• [Task objective]:
Scan the data below for lines holding the word "Shop", and copy each line found.

• [Data records]:
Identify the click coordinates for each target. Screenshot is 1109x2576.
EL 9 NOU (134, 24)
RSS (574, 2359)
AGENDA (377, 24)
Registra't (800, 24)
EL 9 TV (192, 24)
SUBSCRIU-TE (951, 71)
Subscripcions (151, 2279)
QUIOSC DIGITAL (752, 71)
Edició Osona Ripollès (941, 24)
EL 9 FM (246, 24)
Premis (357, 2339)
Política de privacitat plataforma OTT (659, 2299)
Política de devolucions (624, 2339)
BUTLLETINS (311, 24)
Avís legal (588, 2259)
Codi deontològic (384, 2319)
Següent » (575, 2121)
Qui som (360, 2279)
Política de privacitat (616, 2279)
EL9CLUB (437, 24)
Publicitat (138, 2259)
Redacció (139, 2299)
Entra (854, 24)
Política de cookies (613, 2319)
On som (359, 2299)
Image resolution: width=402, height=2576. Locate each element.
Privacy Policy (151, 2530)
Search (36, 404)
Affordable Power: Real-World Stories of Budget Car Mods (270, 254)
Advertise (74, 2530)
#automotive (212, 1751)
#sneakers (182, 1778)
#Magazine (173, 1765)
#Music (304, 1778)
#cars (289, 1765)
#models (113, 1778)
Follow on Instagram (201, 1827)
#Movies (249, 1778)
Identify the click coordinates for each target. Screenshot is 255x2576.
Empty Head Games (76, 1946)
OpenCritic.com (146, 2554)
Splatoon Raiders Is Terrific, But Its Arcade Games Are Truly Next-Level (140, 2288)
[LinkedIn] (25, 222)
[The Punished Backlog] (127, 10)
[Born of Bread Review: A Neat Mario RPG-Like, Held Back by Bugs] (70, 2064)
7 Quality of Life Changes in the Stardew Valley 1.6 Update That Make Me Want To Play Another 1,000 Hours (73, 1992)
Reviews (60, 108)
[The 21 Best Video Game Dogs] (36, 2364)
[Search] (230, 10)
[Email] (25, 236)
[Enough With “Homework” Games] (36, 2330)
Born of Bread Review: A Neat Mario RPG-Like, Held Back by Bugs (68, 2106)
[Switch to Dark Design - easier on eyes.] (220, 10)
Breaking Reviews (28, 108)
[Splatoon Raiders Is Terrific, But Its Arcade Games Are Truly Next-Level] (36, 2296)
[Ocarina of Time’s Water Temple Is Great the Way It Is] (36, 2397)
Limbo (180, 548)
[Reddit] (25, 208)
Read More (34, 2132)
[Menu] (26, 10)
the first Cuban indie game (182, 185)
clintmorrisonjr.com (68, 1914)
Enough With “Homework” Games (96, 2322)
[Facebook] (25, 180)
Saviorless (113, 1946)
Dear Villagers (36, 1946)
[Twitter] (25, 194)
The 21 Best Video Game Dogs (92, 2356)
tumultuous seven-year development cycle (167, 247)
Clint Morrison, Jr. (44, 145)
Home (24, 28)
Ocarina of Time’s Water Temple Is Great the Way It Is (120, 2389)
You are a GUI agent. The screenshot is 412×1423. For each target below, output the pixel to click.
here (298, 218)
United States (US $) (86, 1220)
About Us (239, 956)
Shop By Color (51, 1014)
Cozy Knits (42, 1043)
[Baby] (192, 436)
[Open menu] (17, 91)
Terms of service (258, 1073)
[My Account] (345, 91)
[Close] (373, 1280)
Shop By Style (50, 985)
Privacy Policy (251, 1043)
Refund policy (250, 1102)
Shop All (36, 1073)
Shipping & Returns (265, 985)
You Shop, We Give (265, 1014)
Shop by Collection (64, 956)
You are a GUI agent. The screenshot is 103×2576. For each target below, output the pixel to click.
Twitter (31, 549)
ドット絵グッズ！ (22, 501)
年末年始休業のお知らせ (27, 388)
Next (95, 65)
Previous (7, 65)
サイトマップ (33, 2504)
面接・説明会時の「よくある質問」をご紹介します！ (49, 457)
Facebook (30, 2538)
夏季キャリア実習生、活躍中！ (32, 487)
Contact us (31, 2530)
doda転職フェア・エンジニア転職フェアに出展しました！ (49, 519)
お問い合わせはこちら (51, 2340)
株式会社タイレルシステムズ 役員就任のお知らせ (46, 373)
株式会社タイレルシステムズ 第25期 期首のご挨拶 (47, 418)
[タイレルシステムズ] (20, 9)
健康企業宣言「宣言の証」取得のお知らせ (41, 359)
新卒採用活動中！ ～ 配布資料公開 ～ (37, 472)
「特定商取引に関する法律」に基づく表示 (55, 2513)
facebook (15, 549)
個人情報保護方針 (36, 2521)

• [Reply]:
Shop By Color (51, 1014)
Shop By Style (50, 985)
Shop All (36, 1073)
You Shop, We Give (265, 1014)
Shop by Collection (64, 956)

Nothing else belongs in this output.